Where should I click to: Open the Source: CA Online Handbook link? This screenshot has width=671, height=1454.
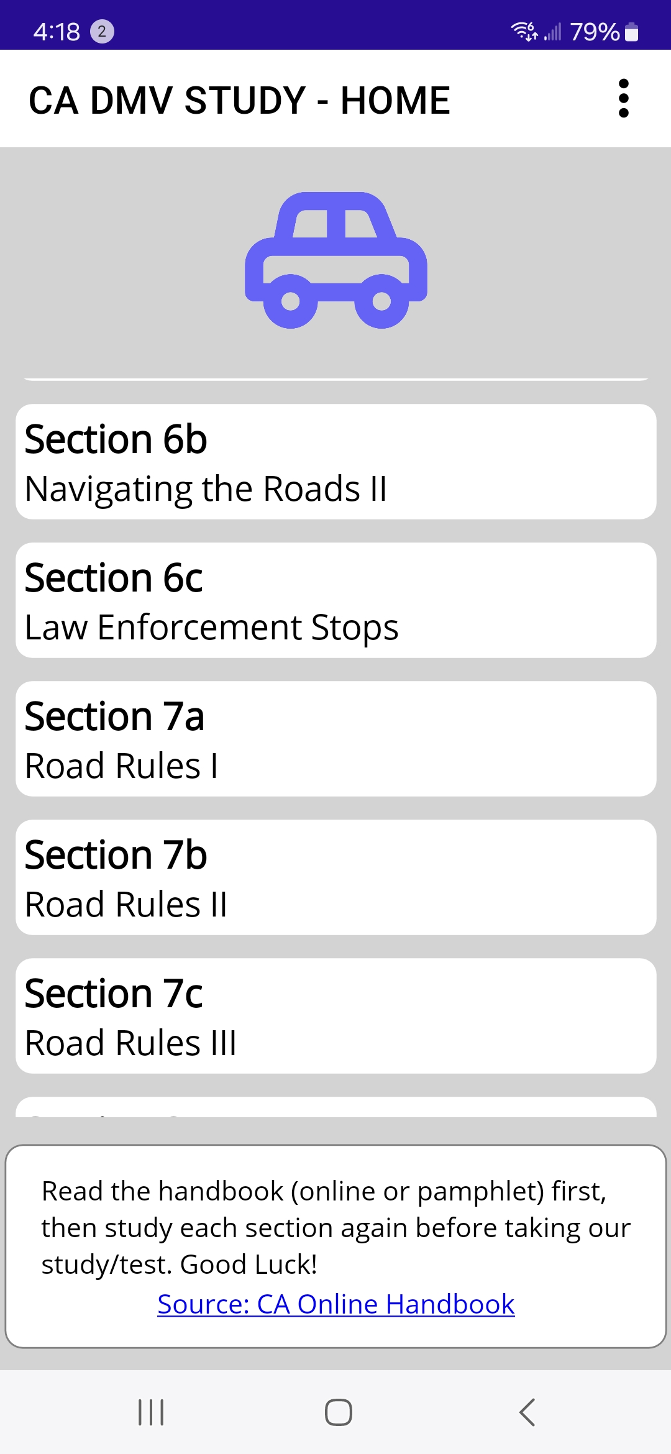point(336,1304)
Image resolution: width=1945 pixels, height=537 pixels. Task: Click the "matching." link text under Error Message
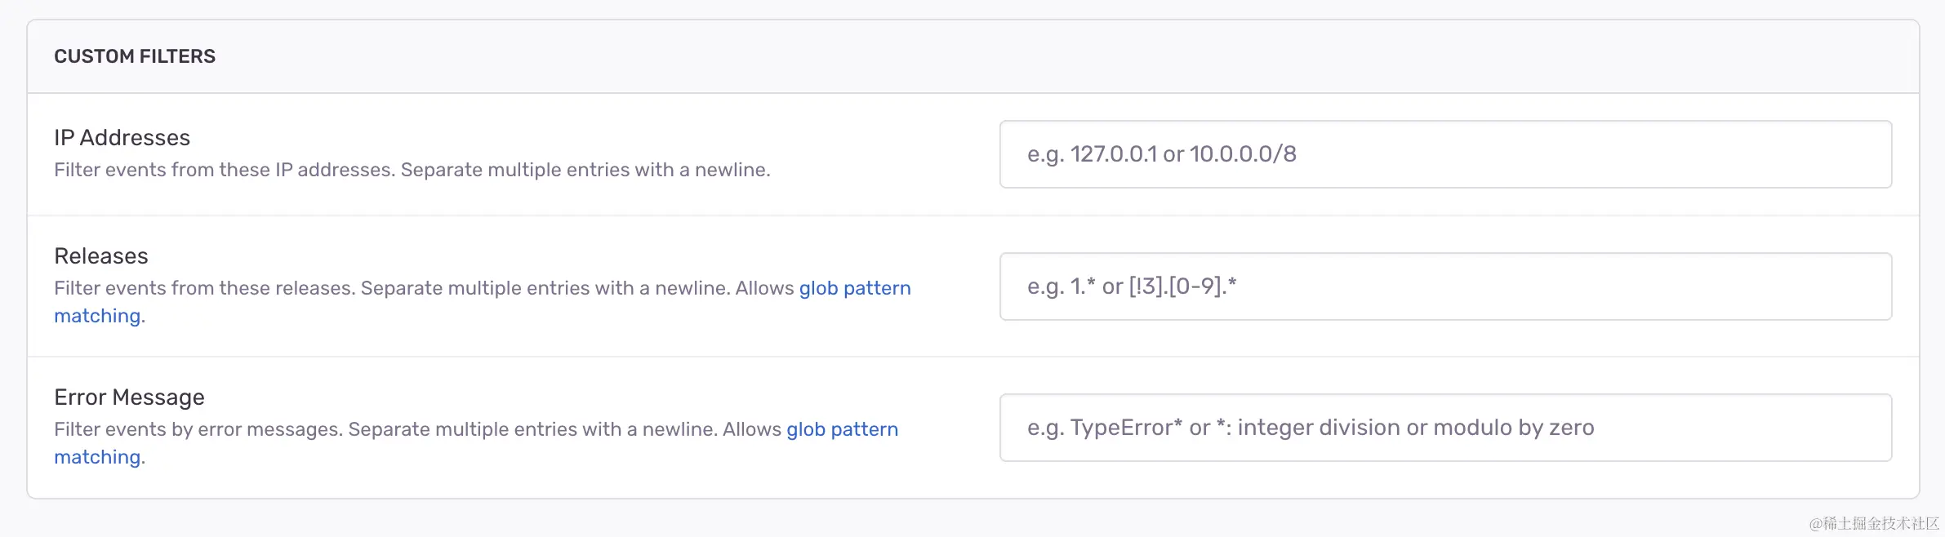pos(98,457)
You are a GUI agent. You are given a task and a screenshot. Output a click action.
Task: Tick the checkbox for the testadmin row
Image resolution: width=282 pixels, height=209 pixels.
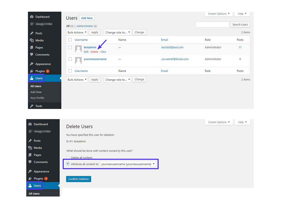coord(70,47)
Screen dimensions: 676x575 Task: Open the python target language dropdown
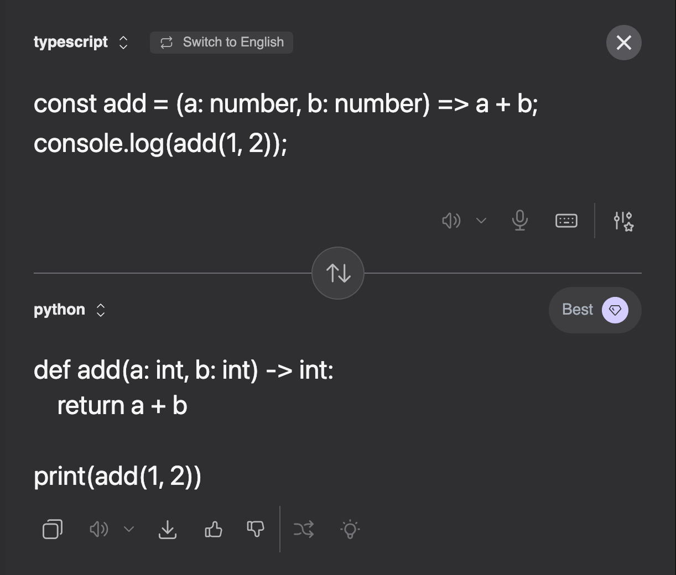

→ THE TASK: Please leave the images out and retype the rest of the material exactly.

→ EXERCISE RESPONSE:
Where should I click to: Open the Source: CA Online Handbook link? This screenshot has width=671, height=1454.
point(336,1304)
Image resolution: width=1945 pixels, height=537 pixels. Task: Click the "matching." link text under Error Message
pos(98,457)
You are a GUI agent. You are given a task and a screenshot. Output a click action.
Task: Tick the checkbox for the testadmin row
Image resolution: width=282 pixels, height=209 pixels.
coord(70,47)
Screen dimensions: 676x575 Task: Open the python target language dropdown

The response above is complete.